Stir through the crème fraîche, chopped dill and smoked salmon. Serve immediately.
related stories
Kedgeree
(Serves four)
This combo of eggs, rice and fish will keep your energy up over the long shopping weekend.
YOU NEED:
- Drizzle of olive oil
- 1 onion, diced
- 2 celery sticks, diced
- 2 tsp ground turmeric
- 1 tsp mild curry powder
- 300g basmati rice
- 800ml vegetable stock
- 500g yellow smoked haddock, skinned (your Morrisons fishmonger can do this for you)
- 500ml whole milk
- 4 eggs
- 2 tbsp yoghurt
- Handful of flat leaf parsley, roughly chopped
- Salt and pepper
- 2 spring onions, sliced
- 4 lime wedges to garnish
METHOD: Drizzle the olive oil into a high-sided frying pan or large saucepan and place over a medium heat.
Add the diced onion and celery then sauté for five minutes. Add the turmeric and curry powder, then cook for a minute.
Add the rice and stir to evenly coat the grains in the spices. Add the vegetable stock, bring to the boil, then reduce to a simmer.
Cover for 12 minutes while occasionally stirring. If the pan starts to dry out add a little more stock or water. Test the rice is cooked (it should still have a little bite to it) and set to one side.
Meanwhile, place the smoked haddock in a saucepan. Cover with the milk and top up with water to cover the fish, if needed. Bring to the boil, then reduce to a simmer for ten minutes.

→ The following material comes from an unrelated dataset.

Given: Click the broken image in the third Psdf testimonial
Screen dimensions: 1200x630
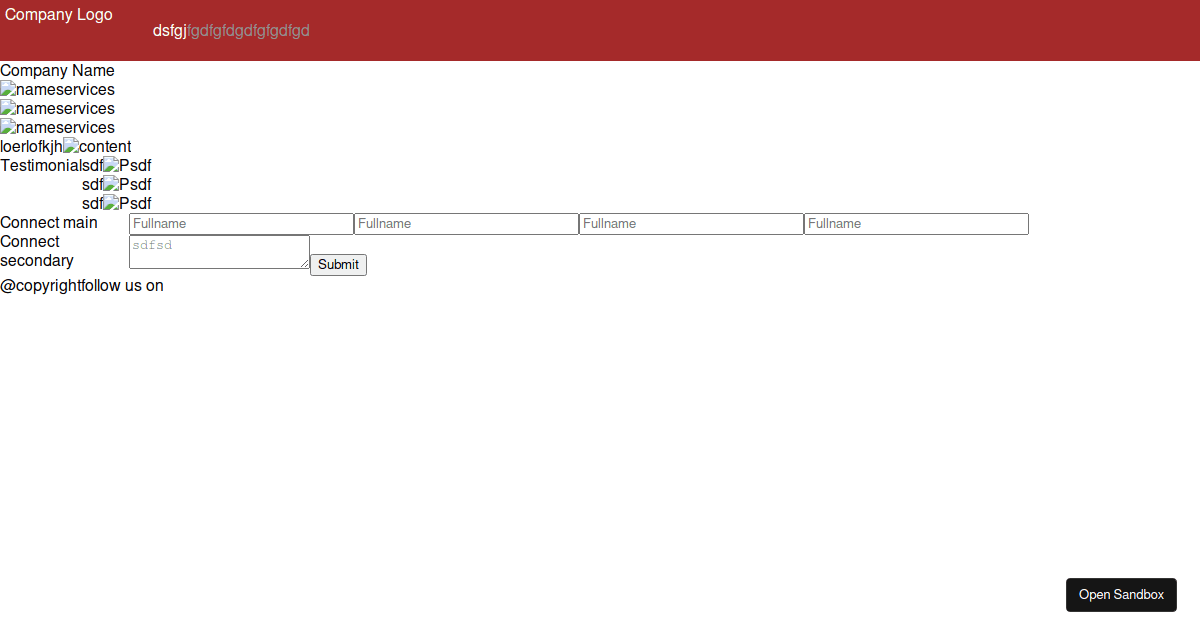Looking at the screenshot, I should click(x=110, y=203).
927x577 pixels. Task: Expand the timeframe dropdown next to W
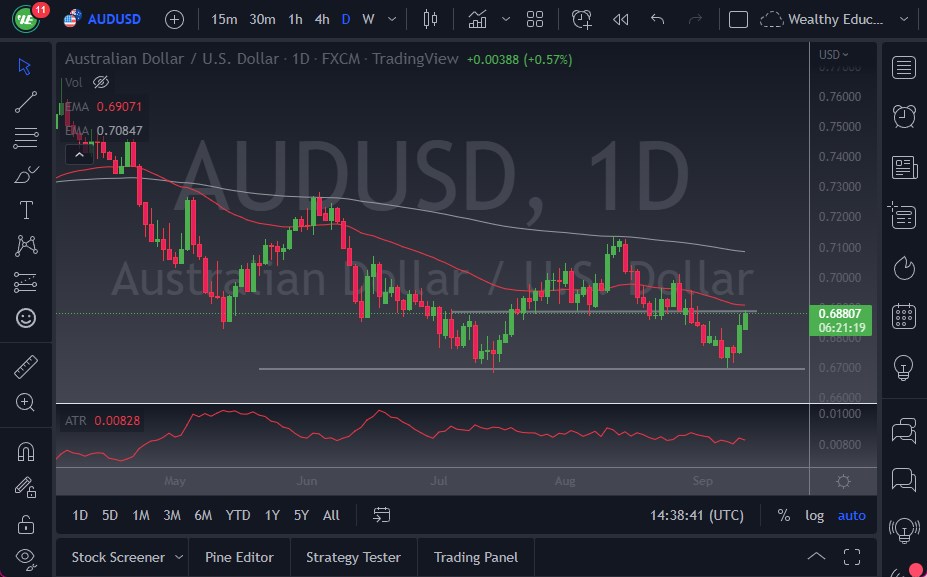point(391,19)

Once cooked, drain and set the haddock to one side to cool slightly.
Place the eggs in a pan of cold water, cook/boil for ten minutes, then plunge the eggs into a bowl of cold water.
Flake the haddock into the cooked rice and stir to combine. Add the yoghurt, chopped parsley and season.
Stir through the rice and haddock. Peel the eggs and slice into quarters. Spoon the kedgeree into warm serving bowls and garnish with the egg quarters, sliced spring onions and a wedge of lime.